*** GIVEN ENTRIES Section Begins ***

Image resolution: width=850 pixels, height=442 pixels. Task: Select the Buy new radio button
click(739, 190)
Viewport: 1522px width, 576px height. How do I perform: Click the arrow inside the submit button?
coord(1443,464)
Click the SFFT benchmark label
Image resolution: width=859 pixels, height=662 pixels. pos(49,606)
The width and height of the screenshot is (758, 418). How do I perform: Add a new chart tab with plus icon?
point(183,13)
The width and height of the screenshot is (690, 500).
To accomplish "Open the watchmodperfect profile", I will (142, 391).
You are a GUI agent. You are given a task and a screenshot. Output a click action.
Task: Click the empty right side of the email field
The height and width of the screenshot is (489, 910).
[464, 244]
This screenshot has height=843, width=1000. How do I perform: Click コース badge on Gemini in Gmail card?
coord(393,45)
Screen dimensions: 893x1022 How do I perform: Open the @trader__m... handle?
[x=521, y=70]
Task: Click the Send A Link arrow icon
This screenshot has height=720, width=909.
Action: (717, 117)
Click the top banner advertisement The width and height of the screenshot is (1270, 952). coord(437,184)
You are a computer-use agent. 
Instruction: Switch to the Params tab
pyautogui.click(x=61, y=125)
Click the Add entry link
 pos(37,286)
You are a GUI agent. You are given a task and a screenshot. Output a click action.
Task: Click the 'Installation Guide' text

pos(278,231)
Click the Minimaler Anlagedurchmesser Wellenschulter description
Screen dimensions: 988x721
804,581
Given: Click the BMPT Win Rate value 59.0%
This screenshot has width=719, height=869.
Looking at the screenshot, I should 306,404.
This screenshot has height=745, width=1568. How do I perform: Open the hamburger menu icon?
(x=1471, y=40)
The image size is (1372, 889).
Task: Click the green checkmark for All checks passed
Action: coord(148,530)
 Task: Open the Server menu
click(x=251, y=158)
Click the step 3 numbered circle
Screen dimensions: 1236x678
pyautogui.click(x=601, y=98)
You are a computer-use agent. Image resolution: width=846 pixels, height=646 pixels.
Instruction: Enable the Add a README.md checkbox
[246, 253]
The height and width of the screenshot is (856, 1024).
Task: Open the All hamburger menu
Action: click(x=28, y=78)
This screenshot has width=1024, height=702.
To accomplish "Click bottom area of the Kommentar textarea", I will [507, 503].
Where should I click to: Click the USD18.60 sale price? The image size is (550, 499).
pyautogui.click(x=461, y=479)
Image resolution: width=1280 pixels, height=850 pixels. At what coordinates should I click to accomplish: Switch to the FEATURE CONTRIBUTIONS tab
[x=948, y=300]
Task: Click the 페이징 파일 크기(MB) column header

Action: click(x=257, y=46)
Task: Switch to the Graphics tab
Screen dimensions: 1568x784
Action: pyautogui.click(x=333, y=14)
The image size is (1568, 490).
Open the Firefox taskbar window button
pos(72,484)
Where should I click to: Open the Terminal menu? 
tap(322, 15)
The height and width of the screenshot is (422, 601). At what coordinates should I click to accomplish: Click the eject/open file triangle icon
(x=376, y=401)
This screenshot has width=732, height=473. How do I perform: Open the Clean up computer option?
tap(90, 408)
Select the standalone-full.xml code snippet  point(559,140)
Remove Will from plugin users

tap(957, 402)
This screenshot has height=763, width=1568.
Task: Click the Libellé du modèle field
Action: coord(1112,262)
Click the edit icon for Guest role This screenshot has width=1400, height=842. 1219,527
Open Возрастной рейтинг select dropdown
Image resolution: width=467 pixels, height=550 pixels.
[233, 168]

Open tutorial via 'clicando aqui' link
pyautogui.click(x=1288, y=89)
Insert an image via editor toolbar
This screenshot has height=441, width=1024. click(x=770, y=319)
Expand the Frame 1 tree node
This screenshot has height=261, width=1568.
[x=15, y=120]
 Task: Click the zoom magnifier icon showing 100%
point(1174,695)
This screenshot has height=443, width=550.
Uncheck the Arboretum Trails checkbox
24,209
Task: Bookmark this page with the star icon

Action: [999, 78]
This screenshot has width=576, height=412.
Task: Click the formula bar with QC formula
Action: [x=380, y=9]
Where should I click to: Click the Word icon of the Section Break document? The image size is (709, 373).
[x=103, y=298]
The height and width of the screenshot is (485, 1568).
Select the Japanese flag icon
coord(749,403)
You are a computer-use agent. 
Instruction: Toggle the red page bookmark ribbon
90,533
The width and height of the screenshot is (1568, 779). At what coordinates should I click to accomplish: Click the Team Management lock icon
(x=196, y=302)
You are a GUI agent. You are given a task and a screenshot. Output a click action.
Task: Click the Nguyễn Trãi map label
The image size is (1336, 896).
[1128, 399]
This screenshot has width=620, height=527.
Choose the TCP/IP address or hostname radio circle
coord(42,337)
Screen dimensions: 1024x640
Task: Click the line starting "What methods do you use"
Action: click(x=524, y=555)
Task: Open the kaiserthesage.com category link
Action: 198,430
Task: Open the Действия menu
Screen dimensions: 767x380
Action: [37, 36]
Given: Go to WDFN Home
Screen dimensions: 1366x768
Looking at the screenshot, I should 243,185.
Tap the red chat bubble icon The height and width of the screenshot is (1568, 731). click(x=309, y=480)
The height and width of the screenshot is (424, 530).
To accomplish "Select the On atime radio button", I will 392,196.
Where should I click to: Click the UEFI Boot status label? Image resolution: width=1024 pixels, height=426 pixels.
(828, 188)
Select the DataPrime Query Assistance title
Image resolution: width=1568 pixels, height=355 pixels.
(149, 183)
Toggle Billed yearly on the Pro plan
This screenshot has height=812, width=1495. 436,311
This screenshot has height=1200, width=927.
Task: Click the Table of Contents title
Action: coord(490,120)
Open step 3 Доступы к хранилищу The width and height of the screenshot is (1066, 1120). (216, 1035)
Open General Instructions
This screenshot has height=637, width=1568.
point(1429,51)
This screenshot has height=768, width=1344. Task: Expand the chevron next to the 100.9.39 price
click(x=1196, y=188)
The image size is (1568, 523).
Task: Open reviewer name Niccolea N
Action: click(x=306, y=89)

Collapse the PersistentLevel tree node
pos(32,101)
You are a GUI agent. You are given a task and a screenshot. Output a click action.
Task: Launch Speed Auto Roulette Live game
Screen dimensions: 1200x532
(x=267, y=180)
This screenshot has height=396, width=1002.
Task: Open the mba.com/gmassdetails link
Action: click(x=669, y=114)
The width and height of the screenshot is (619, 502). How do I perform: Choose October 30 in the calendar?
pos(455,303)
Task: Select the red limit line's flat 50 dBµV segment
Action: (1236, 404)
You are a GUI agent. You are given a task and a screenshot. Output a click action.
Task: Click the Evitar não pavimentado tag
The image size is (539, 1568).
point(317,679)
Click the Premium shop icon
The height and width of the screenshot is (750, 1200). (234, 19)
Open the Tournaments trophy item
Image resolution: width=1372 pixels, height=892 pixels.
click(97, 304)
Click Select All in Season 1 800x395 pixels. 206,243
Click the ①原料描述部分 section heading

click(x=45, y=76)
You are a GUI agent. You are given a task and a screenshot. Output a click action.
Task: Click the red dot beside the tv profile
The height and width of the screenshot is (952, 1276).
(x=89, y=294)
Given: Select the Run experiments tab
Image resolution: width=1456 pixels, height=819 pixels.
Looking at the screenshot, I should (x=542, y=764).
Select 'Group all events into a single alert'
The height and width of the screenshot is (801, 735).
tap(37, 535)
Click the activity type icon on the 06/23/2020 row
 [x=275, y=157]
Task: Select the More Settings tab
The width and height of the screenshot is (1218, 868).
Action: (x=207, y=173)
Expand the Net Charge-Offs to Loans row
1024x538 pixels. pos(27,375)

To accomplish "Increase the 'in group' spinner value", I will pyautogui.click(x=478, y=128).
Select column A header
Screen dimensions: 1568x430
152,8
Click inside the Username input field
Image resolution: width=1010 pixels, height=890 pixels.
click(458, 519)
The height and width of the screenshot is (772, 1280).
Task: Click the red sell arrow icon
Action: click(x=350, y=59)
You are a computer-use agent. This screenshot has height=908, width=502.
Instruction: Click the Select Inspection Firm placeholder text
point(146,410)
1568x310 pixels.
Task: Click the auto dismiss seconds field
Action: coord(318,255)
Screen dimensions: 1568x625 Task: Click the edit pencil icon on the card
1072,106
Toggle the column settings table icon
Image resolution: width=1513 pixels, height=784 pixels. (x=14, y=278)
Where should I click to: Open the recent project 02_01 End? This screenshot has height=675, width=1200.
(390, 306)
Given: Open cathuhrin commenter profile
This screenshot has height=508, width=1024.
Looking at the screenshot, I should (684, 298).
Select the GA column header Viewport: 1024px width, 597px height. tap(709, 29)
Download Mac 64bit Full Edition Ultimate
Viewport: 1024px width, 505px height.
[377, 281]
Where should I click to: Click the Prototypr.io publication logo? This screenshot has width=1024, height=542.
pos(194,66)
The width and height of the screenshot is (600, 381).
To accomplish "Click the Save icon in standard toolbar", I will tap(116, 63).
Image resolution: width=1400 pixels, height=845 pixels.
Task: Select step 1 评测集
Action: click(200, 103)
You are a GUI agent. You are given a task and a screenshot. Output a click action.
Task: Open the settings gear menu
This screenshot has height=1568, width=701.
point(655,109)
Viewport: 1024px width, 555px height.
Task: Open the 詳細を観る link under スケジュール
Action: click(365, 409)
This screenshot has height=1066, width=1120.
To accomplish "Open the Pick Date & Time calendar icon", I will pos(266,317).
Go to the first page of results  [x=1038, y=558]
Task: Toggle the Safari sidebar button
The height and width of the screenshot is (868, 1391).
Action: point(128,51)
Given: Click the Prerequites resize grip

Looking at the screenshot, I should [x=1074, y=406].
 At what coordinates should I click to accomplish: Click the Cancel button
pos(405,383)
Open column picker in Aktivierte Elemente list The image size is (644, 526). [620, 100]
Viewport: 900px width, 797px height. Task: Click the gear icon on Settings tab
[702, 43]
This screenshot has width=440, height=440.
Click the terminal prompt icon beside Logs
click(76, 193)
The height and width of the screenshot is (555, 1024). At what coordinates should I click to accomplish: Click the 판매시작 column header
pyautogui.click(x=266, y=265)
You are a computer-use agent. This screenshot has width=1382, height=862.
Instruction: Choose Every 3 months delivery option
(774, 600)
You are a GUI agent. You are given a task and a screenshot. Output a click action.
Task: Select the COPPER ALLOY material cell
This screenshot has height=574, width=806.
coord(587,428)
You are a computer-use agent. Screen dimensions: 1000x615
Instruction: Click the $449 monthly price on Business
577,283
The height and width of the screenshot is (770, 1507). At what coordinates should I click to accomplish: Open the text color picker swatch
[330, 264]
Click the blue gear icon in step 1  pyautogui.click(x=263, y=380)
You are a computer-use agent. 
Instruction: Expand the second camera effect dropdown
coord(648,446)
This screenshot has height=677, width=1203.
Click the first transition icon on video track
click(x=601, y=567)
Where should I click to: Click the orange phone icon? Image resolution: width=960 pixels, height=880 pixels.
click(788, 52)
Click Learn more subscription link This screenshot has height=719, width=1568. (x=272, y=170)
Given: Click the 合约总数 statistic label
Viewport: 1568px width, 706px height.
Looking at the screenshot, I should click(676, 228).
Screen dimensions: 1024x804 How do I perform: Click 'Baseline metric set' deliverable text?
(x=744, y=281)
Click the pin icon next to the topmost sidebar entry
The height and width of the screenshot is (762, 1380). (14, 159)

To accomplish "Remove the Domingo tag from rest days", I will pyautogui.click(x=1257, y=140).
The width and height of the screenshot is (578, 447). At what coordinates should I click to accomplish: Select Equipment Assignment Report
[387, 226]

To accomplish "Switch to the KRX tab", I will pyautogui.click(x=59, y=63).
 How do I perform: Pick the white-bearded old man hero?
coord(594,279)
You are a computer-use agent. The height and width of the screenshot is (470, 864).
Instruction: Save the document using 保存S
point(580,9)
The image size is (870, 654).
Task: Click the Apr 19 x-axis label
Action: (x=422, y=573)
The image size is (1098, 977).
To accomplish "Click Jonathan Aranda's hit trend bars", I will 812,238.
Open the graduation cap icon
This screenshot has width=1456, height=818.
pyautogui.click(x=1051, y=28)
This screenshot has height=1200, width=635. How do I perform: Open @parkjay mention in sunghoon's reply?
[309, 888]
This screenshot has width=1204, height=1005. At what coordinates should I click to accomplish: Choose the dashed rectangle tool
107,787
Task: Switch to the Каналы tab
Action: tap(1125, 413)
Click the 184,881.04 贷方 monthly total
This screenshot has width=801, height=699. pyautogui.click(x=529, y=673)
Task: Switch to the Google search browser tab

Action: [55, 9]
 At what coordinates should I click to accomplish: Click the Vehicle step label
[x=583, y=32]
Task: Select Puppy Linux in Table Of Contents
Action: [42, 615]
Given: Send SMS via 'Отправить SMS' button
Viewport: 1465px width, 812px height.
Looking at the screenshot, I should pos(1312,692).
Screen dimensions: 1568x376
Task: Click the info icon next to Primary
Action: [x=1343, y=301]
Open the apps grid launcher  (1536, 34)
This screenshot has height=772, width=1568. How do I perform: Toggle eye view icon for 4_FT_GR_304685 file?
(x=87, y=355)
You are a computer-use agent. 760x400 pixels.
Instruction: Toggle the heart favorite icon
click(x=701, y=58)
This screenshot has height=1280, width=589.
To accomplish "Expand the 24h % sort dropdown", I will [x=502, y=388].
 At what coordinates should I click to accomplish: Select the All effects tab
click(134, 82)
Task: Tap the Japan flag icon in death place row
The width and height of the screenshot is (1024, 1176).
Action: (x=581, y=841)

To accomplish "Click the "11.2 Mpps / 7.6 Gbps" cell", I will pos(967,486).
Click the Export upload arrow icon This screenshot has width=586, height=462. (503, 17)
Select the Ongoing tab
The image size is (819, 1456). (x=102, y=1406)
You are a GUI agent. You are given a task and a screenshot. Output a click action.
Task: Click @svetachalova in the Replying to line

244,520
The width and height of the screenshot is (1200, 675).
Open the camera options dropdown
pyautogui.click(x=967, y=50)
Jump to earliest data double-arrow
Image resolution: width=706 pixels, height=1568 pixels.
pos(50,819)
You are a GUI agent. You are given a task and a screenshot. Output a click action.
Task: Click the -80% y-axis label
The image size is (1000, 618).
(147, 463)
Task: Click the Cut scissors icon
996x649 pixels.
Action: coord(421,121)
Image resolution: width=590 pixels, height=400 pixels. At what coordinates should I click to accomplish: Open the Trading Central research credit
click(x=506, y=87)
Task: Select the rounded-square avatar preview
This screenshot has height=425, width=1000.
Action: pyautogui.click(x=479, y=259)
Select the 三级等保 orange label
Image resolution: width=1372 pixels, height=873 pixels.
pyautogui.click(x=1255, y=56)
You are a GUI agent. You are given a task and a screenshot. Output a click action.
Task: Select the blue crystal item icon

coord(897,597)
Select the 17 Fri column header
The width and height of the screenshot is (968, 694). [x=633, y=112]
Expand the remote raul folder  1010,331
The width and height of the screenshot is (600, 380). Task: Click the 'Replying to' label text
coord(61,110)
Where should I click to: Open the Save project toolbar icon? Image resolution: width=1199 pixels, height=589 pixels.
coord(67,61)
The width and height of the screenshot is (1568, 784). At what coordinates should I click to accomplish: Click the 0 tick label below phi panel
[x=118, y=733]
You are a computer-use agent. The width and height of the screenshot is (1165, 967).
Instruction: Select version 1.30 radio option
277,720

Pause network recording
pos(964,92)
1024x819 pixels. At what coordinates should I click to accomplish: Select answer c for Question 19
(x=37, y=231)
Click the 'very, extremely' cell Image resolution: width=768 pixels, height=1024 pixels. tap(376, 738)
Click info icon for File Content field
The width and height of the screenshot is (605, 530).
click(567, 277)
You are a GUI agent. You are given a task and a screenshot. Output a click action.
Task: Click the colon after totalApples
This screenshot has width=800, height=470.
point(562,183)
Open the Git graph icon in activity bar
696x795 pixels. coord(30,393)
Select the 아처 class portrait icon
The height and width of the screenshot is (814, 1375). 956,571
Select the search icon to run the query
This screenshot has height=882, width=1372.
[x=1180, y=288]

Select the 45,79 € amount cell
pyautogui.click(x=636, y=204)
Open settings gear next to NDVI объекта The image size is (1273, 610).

*** GIVEN ENTRIES Section Ends ***

• PROBLEM DETAILS: Take from the listing above each line in which the string "Send" is found.

• RESPONSE FOR THIS EXERCISE:
Task: Click the Send A Link arrow icon
Given: Send SMS via 'Отправить SMS' button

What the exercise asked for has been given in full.